Search control means for specifying a divided part in the text information that matches the search condition input by the user, and extracting a time code corresponding to the specified divided part;
7. Synchronizing means for identifying a portion of the video information corresponding to the extracted time code, and providing the specified video information to a user together with text information matching a search condition. The multimedia content structuring device according to any one of claims 1 to 4.

The multimedia content structuring apparatus according to claim 7, wherein the synchronization means provides text information corresponding to the video information to the user in association with the video information.

A multimedia content structuring program for causing a computer to execute a process for associating the video information with the text information in audio information and video information corresponding to text information,
On the computer,
A process of performing voice recognition processing based on voice information corresponding to the text information to generate voice recognition text information;
Comparing the speech recognition text information and the text information, and dividing the speech recognition text information into divided parts based on a delimiter position of the text information;
A process of generating a time code indicating a start time and an end time of each of the divided parts;
A multimedia content structuring program for executing a process of structuring the generated time code and the text information in association with each other for each predetermined divided portion.

In a multimedia content providing method for providing a user with text information requested by a user and video information corresponding to the text information,
Performing voice recognition processing based on voice information corresponding to the text information to generate voice recognition text information,
Comparing the speech recognition text information and the text information, dividing the speech recognition text information into divided parts based on a delimiter position of the text information,
Generating a time code indicating a start time and an end time of each of the divided parts;
The generated time code and the text information are structured in association with each predetermined divided portion,
Storing the text information, the video information, and the time code,
Identify the segment in the text information that matches the search condition entered by the user,
Extracting a time code corresponding to the specified divided portion;
A multimedia content providing method comprising: specifying a portion of video information corresponding to the extracted time code; and providing the specified video information to a user together with text information matching search conditions.

The multimedia content providing method according to claim 10, wherein when providing the video information to the user, text information corresponding to the video information is provided to the user in conjunction with the video information.

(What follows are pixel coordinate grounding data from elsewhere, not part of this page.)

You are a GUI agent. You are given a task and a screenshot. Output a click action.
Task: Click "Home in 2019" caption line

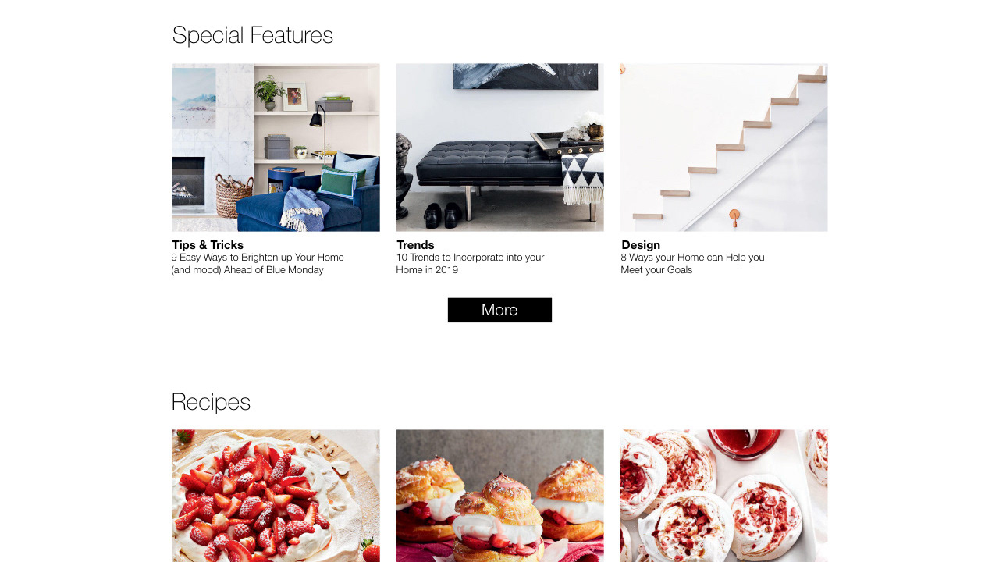(427, 270)
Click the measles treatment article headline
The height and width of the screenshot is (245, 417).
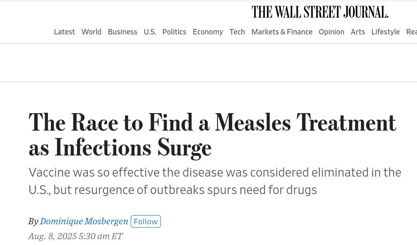pos(212,135)
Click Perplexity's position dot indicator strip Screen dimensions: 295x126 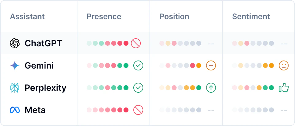pyautogui.click(x=180, y=88)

A multimedia content providing program for causing a computer to execute a process of providing video information and text information according to a user request,
On the computer,
A process of performing voice recognition processing based on voice information corresponding to the text information to generate voice recognition text information;
Comparing the speech recognition text information and the text information, and dividing the speech recognition text information into divided parts based on a delimiter position of the text information;
A process of generating a time code indicating a start time and an end time of each of the divided parts;
A process of structuring the generated time code and the text information in association with each predetermined divided portion,
A process of storing the text information, the video information, and the time code;
A process of specifying a divided portion in text information that matches a search condition input by a user;
A process of extracting a time code corresponding to the specified divided portion;
A multimedia content structuring program for executing a process of specifying video information corresponding to the extracted time code, and providing the specified video information to a user together with text information matching search conditions.